Check the data in the HBase table using scan 'nyc-taxi'
.
Apply filters
By default, a Scan
reads the entire table from start to end. It’s possible to limit the Scan
result by using a Filter
. HBase includes several filter types, and allows to create your own custom filters. It is necessary to import some classes into HBase shell in order to use a filter.
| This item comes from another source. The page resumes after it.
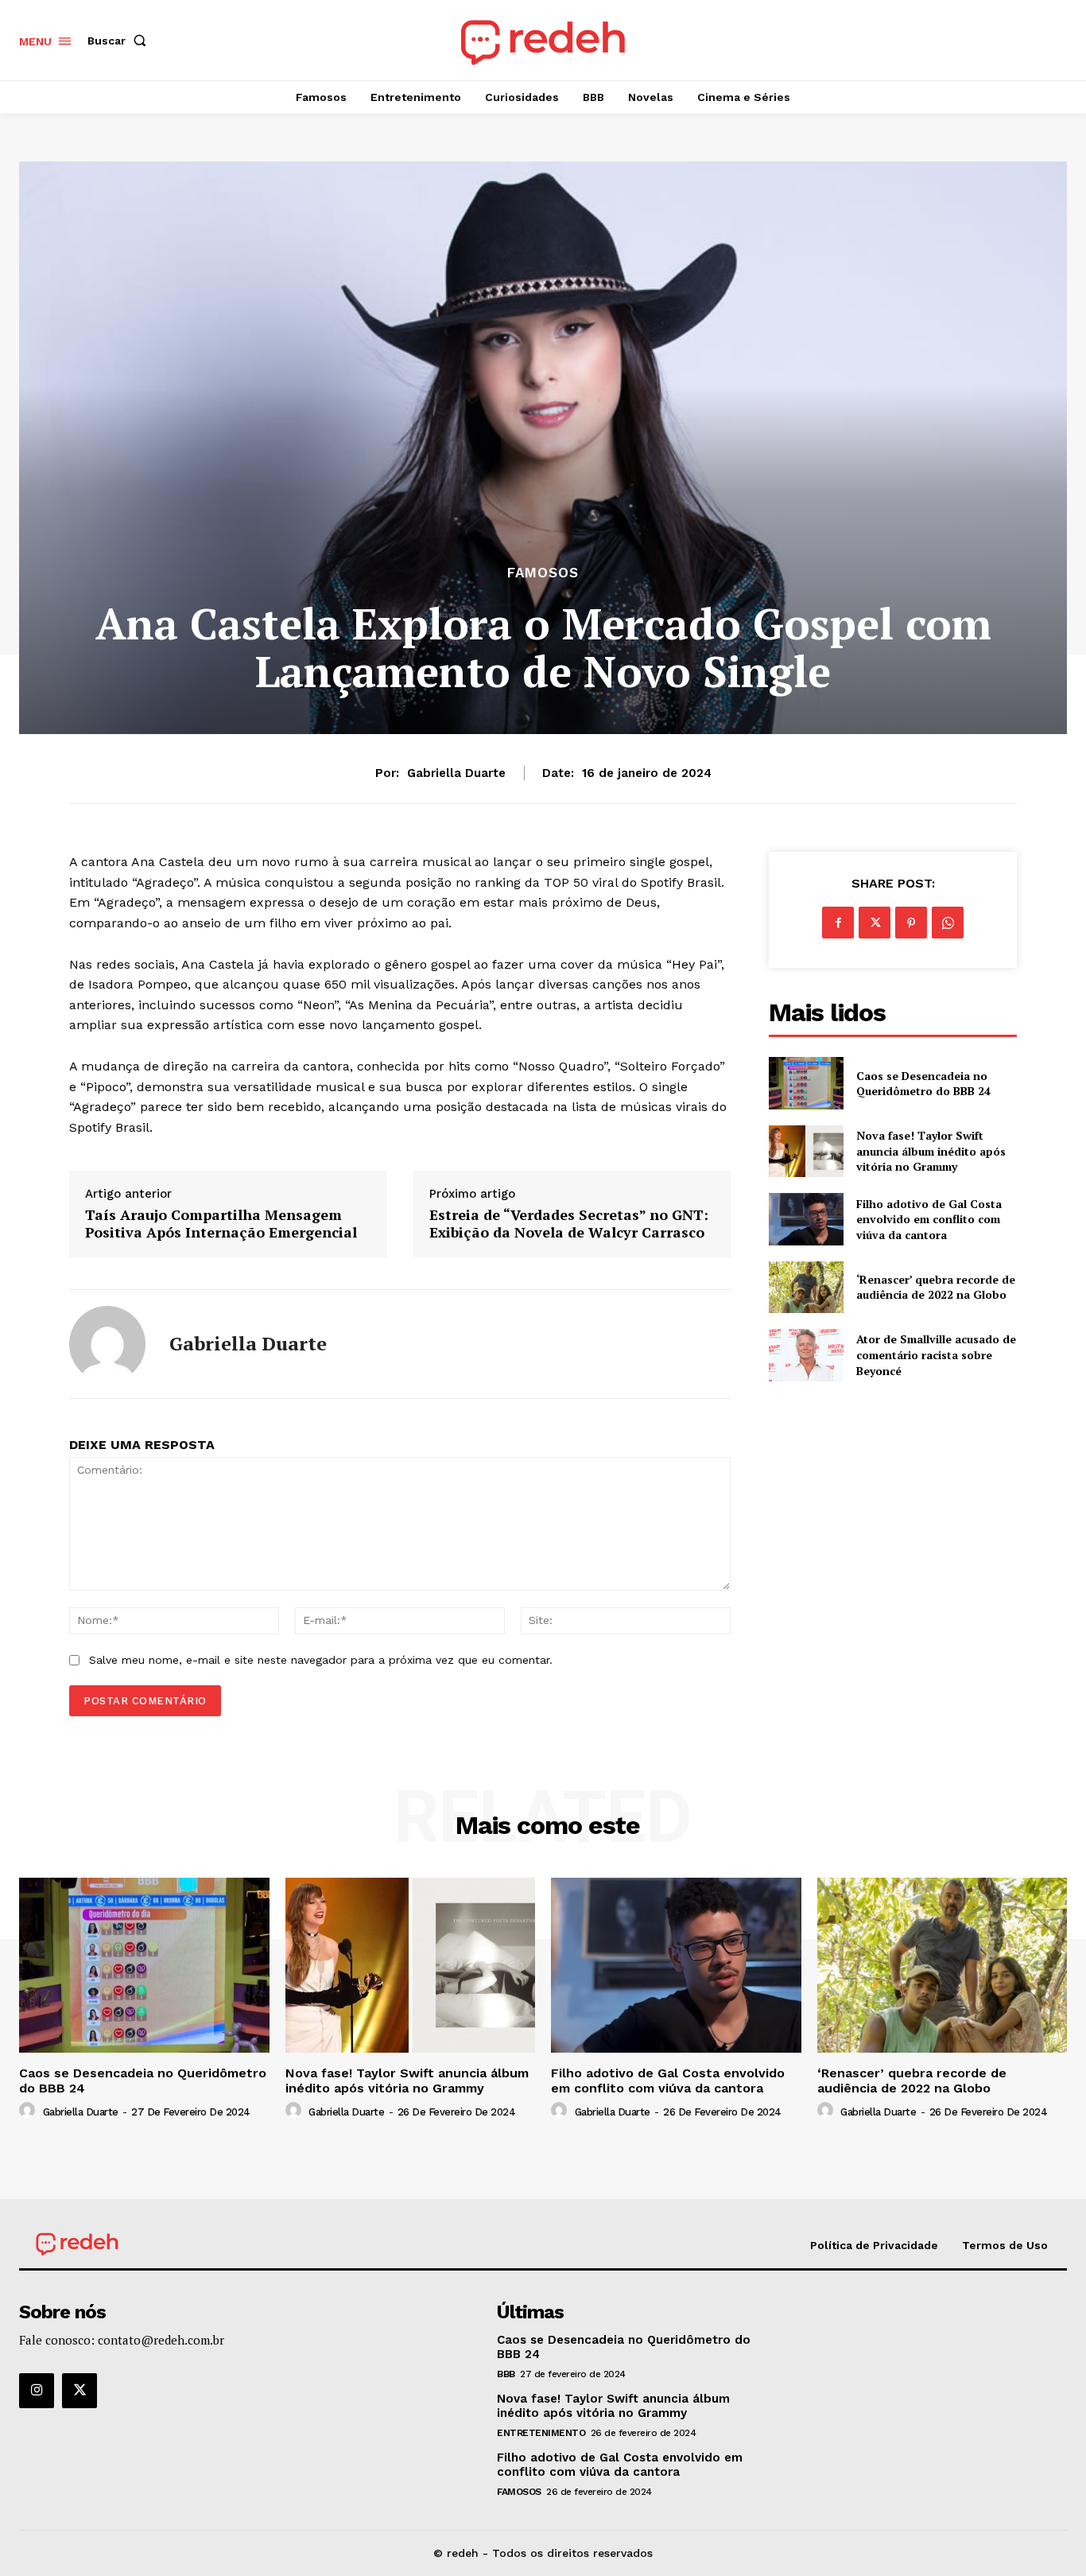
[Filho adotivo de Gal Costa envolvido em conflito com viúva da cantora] (806, 1219)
Given below are some of the filters:
PrefixFilter
is an example of a filter that applies filter to the row key.TimeStampsFilter
allows to keep specified timestamps.FamilyFilter
orQualifierFilter
compares each column family or column qualifier with a specified comparator using a chosen compare operator.
Let’s choose a Filter
that allows to find all the drivers whose start a ride: SingleColumnValueFilter
.
Using the HBase shell scan the table and keep only the driverId column:
scan 'nyc-taxi', {COLUMNS=>'cf:driverId'}
Then, keep only the rows where the column isStart
is equal to “START”:
import org.apache.hadoop.hbase.filter.CompareFilter
import org.apache.hadoop.hbase.filter.SingleColumnValueFilter
import org.apache.hadoop.hbase.filter.BinaryComparator
import org.apache.hadoop.hbase.util.Bytes
scan 'nyc-taxi', { FILTER => SingleColumnValueFilter.new(Bytes.toBytes('cf'),
Bytes.toBytes('isStart'), CompareFilter::CompareOp.valueOf('EQUAL'),
BinaryComparator.new(Bytes.toBytes('START'))), COLUMNS=>'cf:driverId'}
SingleColumnValueFilter
needs the column family and the qualifier wanted. Then,CompareFilter::CompareOp.valueOf
requires the compare operator, it can be for example EQUAL, GREATER_OR_EQUAL or LESS. Finally, BinaryComparator
takes as parameter the comparator to which the result should match.